* Work instruction *
Look through the data below for the line with "The height and width of the screenshot is (664, 830).", and transcribe it exactly together with each line after it up to and including the line with "263x142 pixels.". Give nothing else.

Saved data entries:
•••••
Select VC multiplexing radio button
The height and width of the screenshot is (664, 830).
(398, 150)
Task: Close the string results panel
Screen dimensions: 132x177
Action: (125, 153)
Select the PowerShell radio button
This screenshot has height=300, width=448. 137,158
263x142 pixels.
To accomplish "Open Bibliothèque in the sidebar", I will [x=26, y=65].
•••••
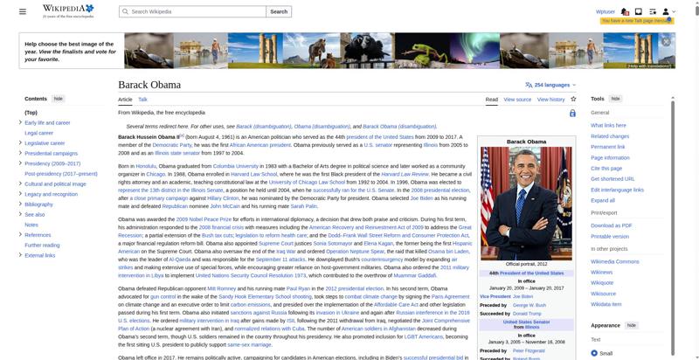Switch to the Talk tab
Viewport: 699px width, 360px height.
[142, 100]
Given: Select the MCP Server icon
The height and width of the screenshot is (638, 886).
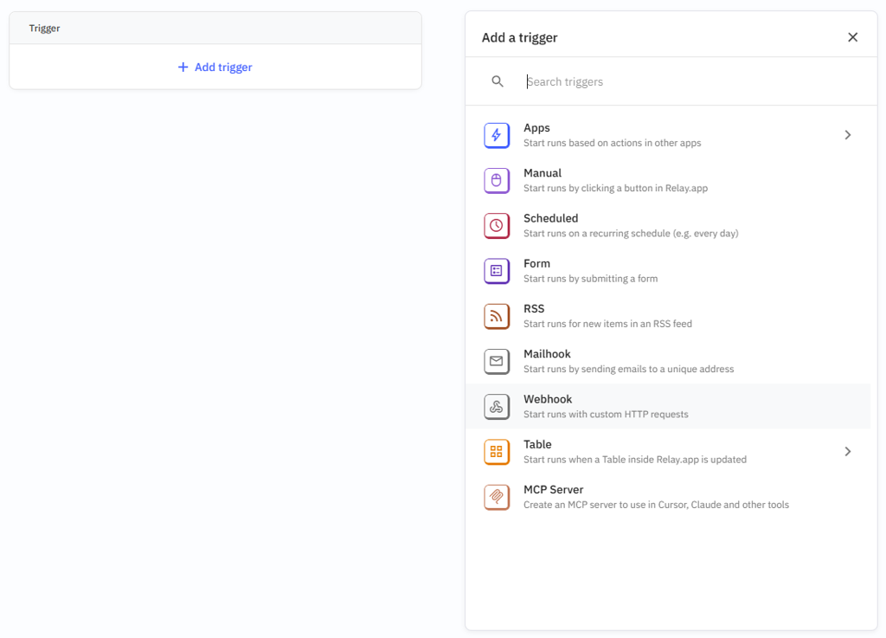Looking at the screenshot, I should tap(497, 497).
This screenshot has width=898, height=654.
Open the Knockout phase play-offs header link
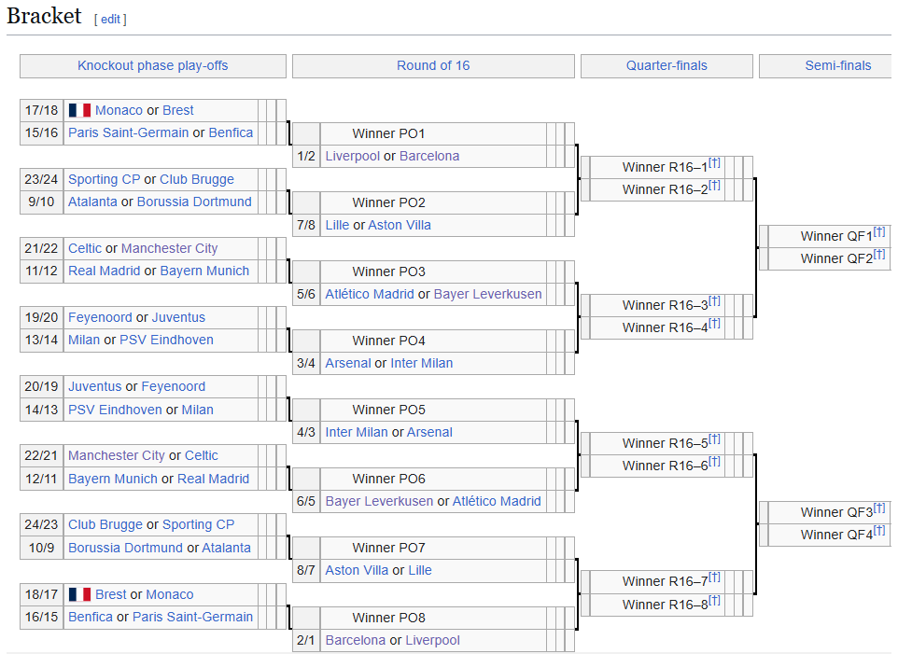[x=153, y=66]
•••••
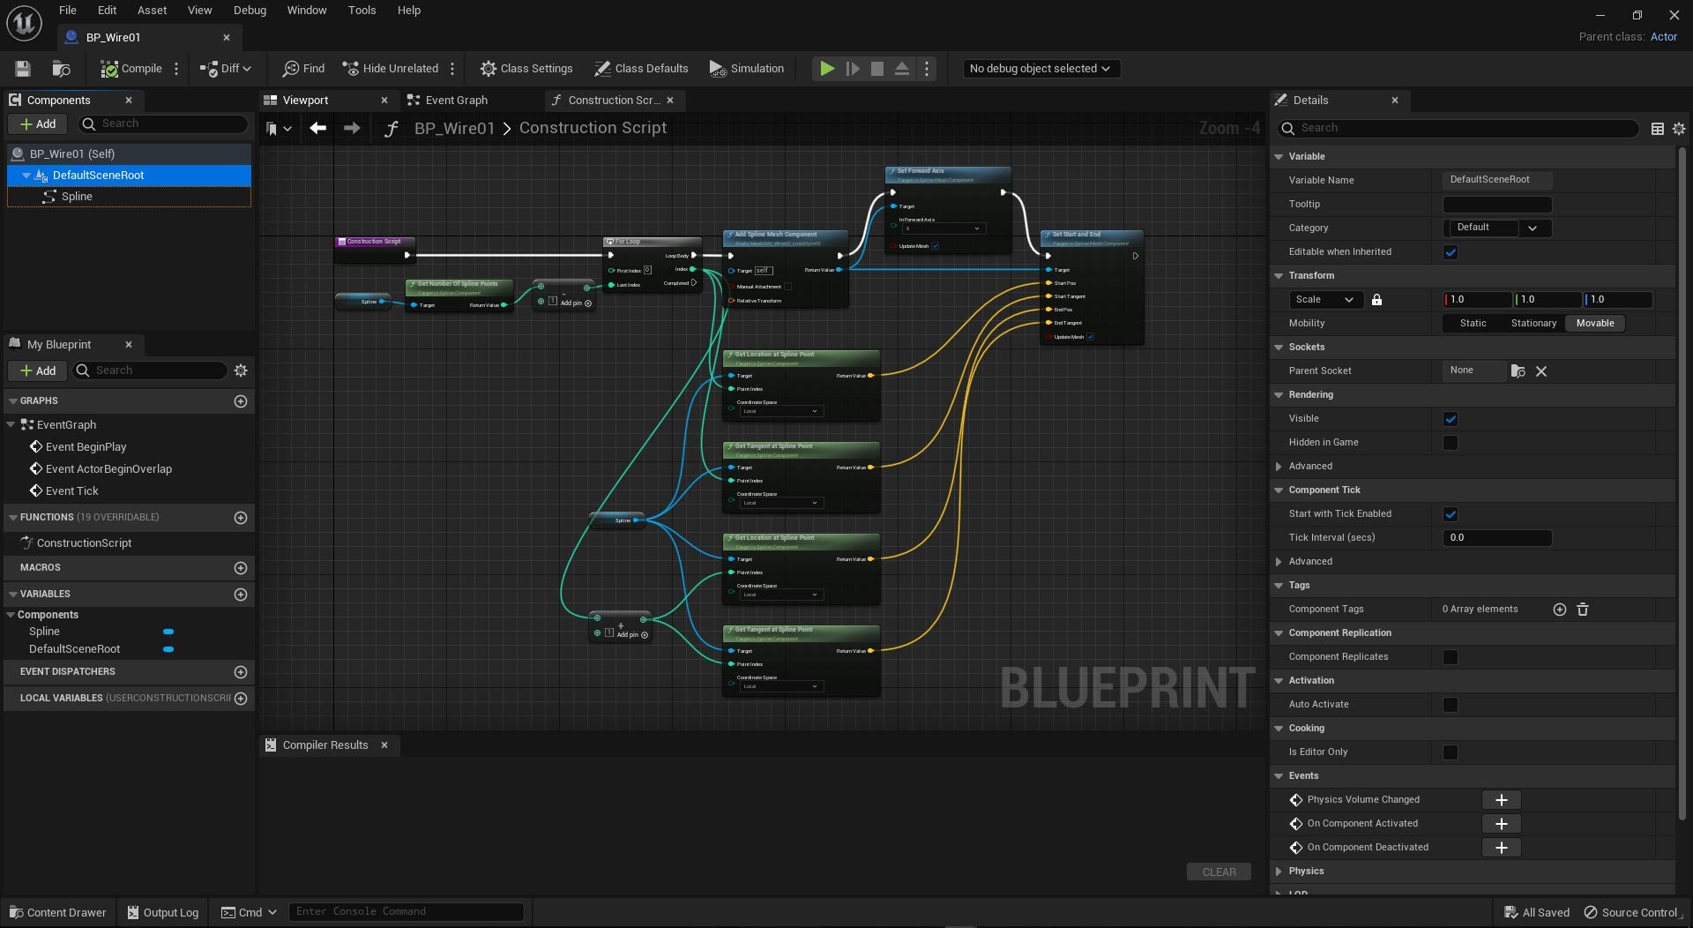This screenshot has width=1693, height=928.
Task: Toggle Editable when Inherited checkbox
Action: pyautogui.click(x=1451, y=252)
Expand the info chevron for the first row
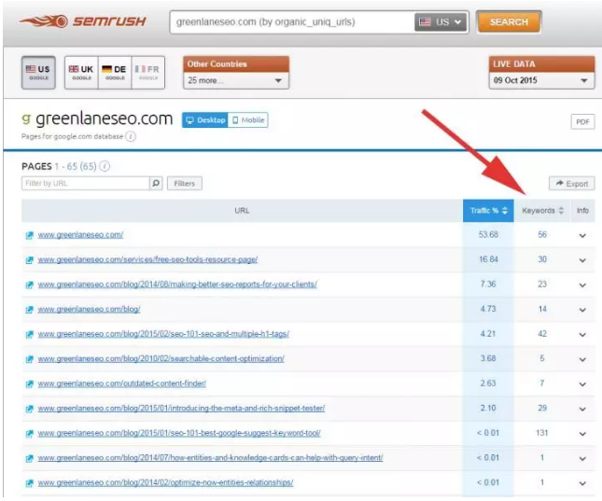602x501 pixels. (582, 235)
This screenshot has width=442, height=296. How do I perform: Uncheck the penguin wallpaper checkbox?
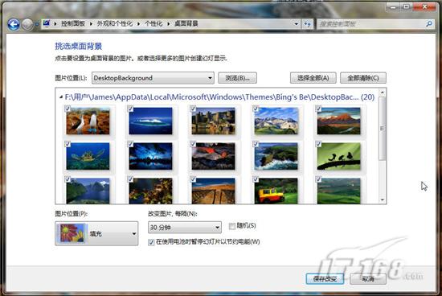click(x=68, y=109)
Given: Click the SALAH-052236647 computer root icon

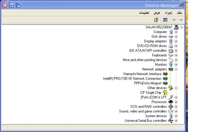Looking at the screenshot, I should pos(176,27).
•••••
* Your solution *
The height and width of the screenshot is (664, 830).
(398, 150)
Task: Close the string results panel
Screen dimensions: 132x177
Action: (125, 153)
Select the PowerShell radio button
This screenshot has height=300, width=448. 137,158
263x142 pixels.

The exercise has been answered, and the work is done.